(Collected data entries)
■ ■ ■ ■ ■
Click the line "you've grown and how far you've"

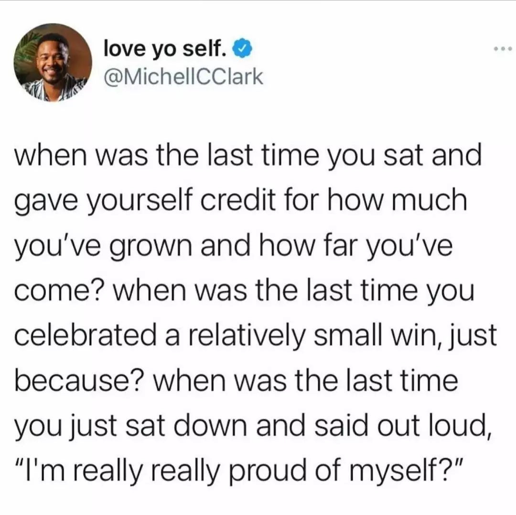(234, 246)
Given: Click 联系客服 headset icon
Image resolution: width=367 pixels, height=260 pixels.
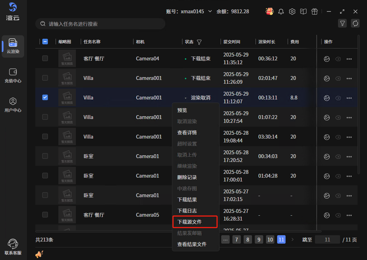Looking at the screenshot, I should [13, 247].
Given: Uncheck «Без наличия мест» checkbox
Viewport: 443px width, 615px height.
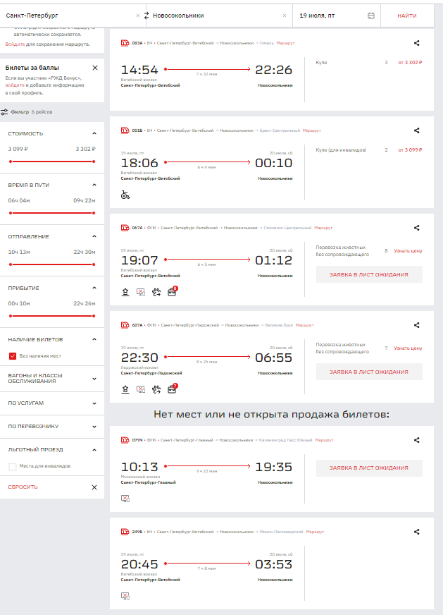Looking at the screenshot, I should pyautogui.click(x=13, y=355).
■ ■ ■ ■ ■
- **ASSIGNMENT**
Extract every line of the data exactly; pictures stay out.

- **TASK SOLUTION**
Click the line "you've grown and how far you've"

(234, 246)
Given: Click 联系客服 headset icon
Image resolution: width=367 pixels, height=260 pixels.
Looking at the screenshot, I should [13, 247].
Given: Uncheck «Без наличия мест» checkbox
Viewport: 443px width, 615px height.
Looking at the screenshot, I should pyautogui.click(x=13, y=355).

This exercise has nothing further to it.